基本的にネガティブ思考な故に、何日も見つからない想像にとらわれていたため、ひとまずホッとする。最低限のライフラインは確保できた。
幅20メートルほどはあるだろうか。
深さは子供の膝たけくらいしかなく、澄んだ水は底の砂利が透けている。
(――生水は良くないっていうけども。)
煮沸するための道具も、火もない。その辺りは腹をくくるしかないだろう。
恐る恐る両手で掬って水を口につける。
水のうまさなど良く分からない葉菜だが、清涼で甘い気がする。
一口飲んだとたん、たまらない渇きを思いだし、勢いよく水を飲む。まどろっこしさを感じつつ、何度も水を掬って飲みこむが、すぐにむせ混んだ。
変なところに入った。
「……鼻に入っだ」
涙と鼻水よだれを手で拭いて、川で手を洗った。ついでに顔も洗う。
水は偉大だ。
ひとしきり渇きを潤し、落ちついたあと、じっと澄んだ川の流れを眺める。
きっとこの川には魚がいるだろう。とってみようか。
いや、水浴びが良いかも知れない。
別に何日か風呂に入らなくても死なないが、衛生面が悪くて病気になったら恐ろしい。
そんな考えが浮かぶが、やめておくことにした。
ここは水場だ。水がライフラインなのは、葉菜だけではない。
視線を移すと、数十メートル先に某巨匠アニメで見たような猪のような生き物と、カラフルな鹿のような生き物が葉菜と同じように水を飲んでいるのが 見えた。幸い襲ってくる様子も見えないが、これから来る動物も同じだとは限らない。

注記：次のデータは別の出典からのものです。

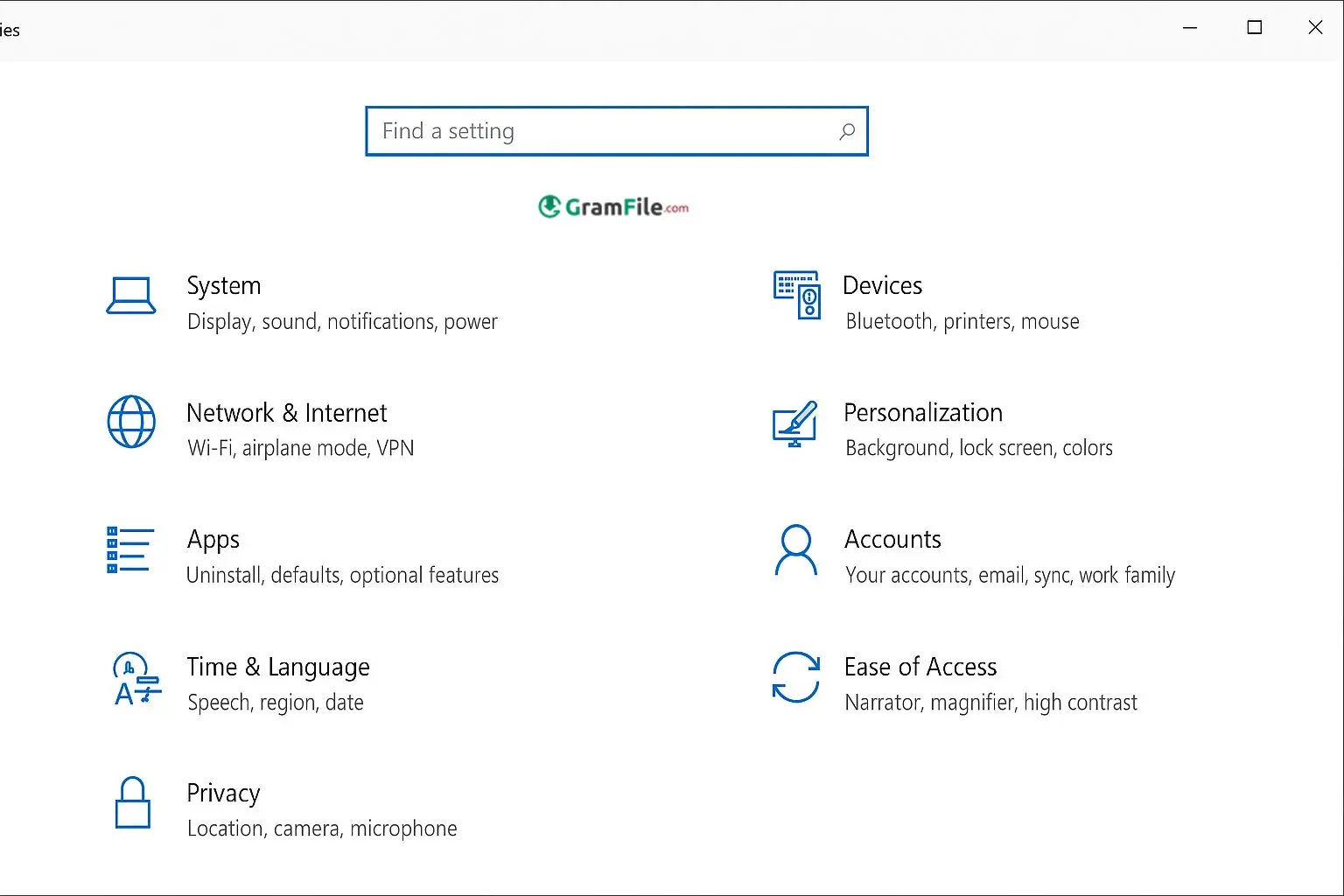Screen dimensions: 1344x896
Task: Select 'Background, lock screen, colors' description
Action: click(978, 448)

それに、肉食獣にとって水場は狩り場だ。けして安全な場所ではない。
後ろ髪を引かれるような思いで葉菜は川辺から遠ざかった。万が一のため、太陽の向きで方角を確認しておく。この世界も太陽は東から西に昇るのは分からないが、このくらいの時間帯にどっち側にあるか確認すれば大丈夫だ。
幸い、出勤時に来ていたスーツのポケットにはメモとボールペンは入っていた。(残念ながら、鞄は駅の階段落下時に紛失。ポケットの他の中身はぐちゃぐちゃのレシートと食べたあとの飴の袋のみだった。)
メモに詳しい情報を印すと、駄目押しに木の小枝を等間隔におって遠ざかりながら、川の流れと平行になるように進む。
(期待しすぎは良くないけど、ー…)
顔がにやけるのがわかった。
川がライフラインになるのは、狩り場が大事なのは動物だけではない。
もし、人間がこの森に住むとしたら、どこに住まいを作るだろうか。
(――川に歩いて行ける距離だよな。多分)
川を平行して下っていけば、人間と遭遇できるかも知れない。
そんな明るい期待が、葉菜の足取りを軽くした。